# About this task:
Pictures are not part of the copy. Write out exactly the lines from the line with "This screenshot has height=264, width=566." through the end of the entries below.

Dataset entries
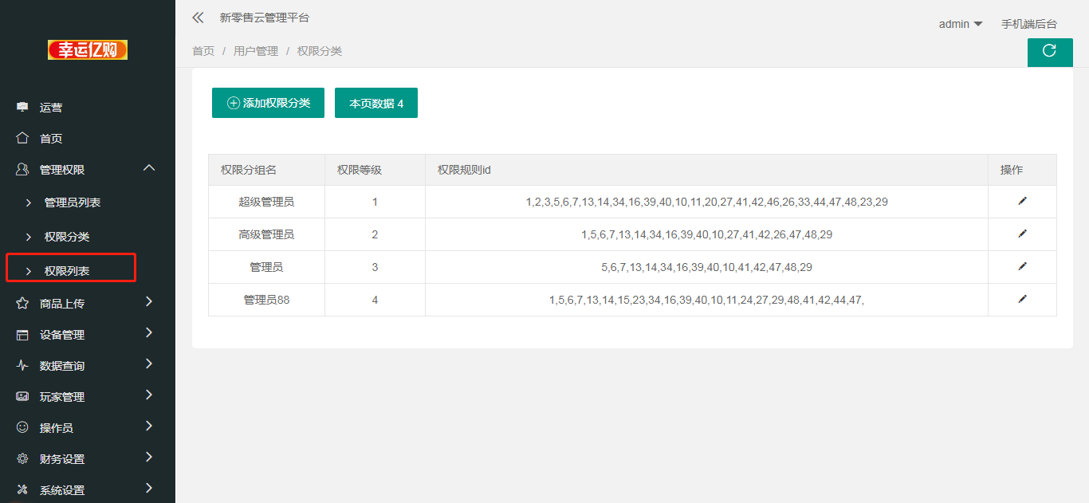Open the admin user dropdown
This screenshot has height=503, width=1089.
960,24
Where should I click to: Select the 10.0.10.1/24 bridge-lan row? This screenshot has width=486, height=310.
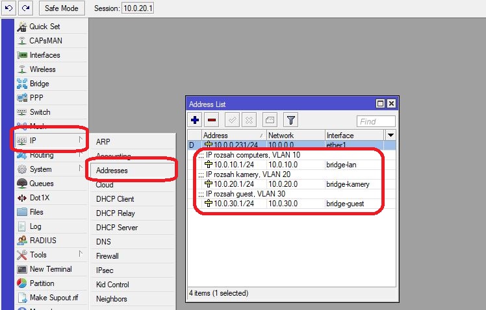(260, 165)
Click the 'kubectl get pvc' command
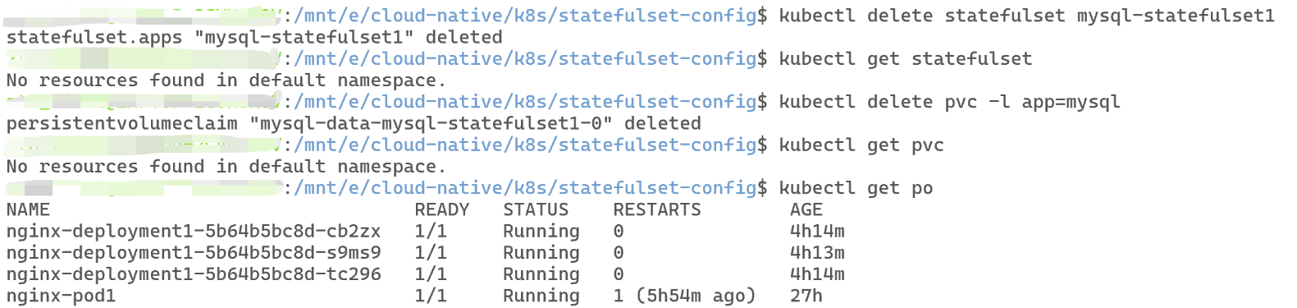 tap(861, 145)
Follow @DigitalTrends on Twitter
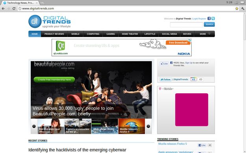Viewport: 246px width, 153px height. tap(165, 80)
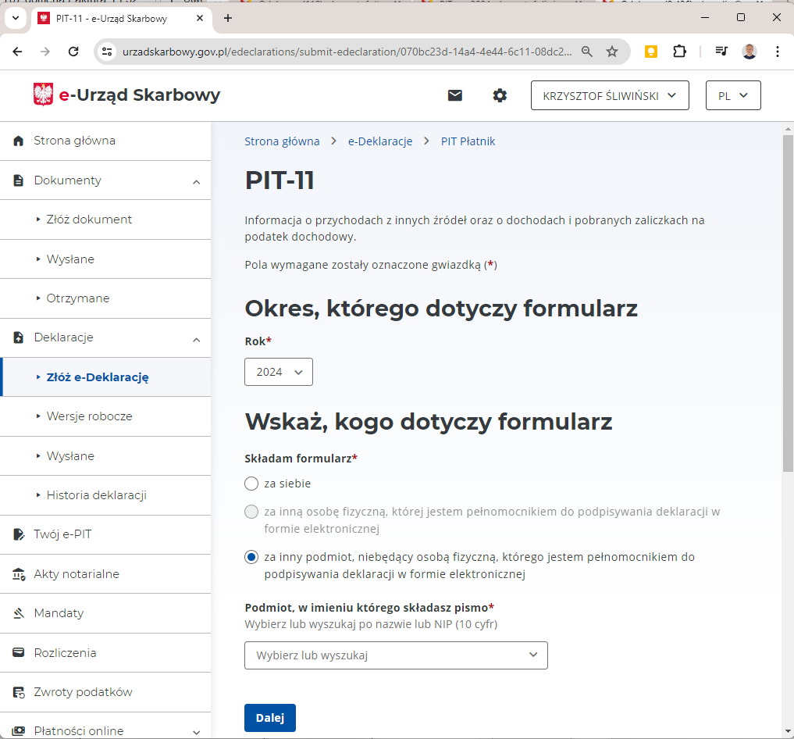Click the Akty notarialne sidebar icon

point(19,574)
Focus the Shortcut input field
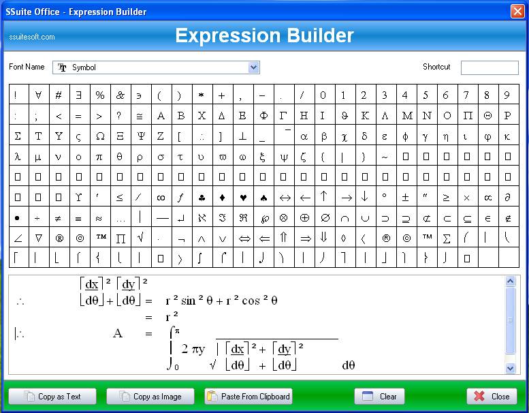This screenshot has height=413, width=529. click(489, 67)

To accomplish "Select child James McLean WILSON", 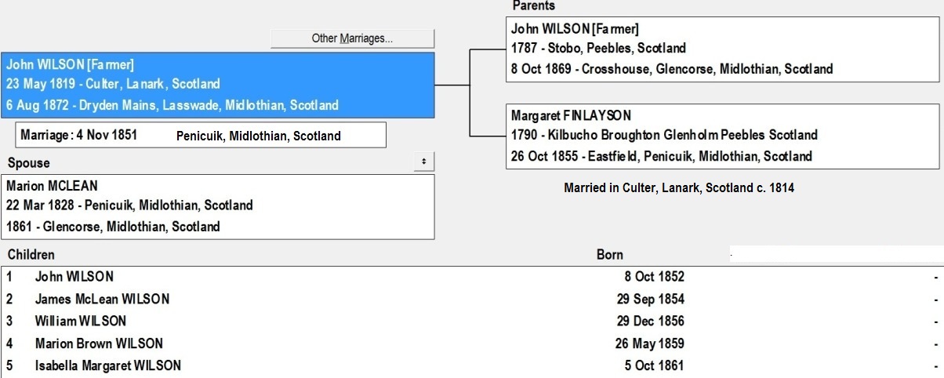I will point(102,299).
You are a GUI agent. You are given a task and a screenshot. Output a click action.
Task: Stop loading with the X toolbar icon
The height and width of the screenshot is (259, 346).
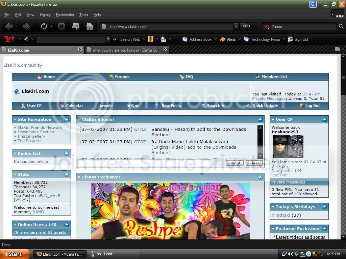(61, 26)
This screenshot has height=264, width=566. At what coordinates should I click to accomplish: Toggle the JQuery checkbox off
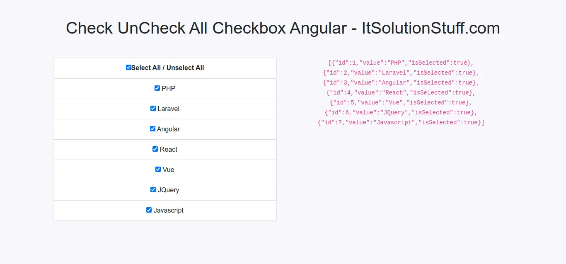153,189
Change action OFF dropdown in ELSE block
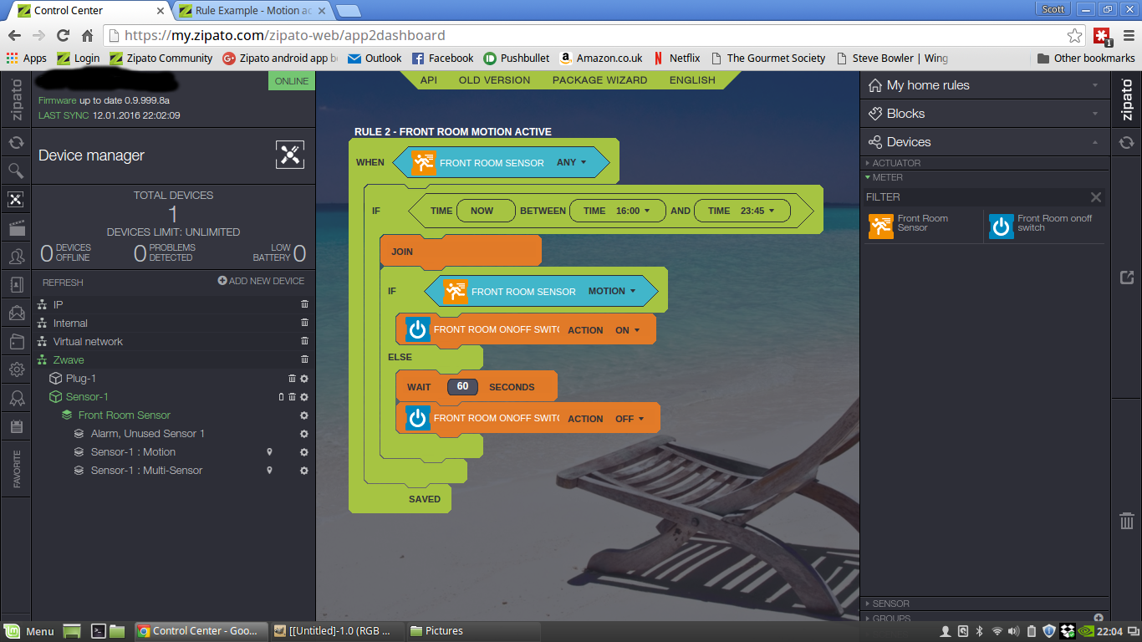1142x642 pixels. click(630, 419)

# Your response:
This screenshot has height=264, width=566. At what coordinates should I click to accomplish: Toggle the JQuery checkbox off
153,189
Change action OFF dropdown in ELSE block
1142x642 pixels. click(630, 419)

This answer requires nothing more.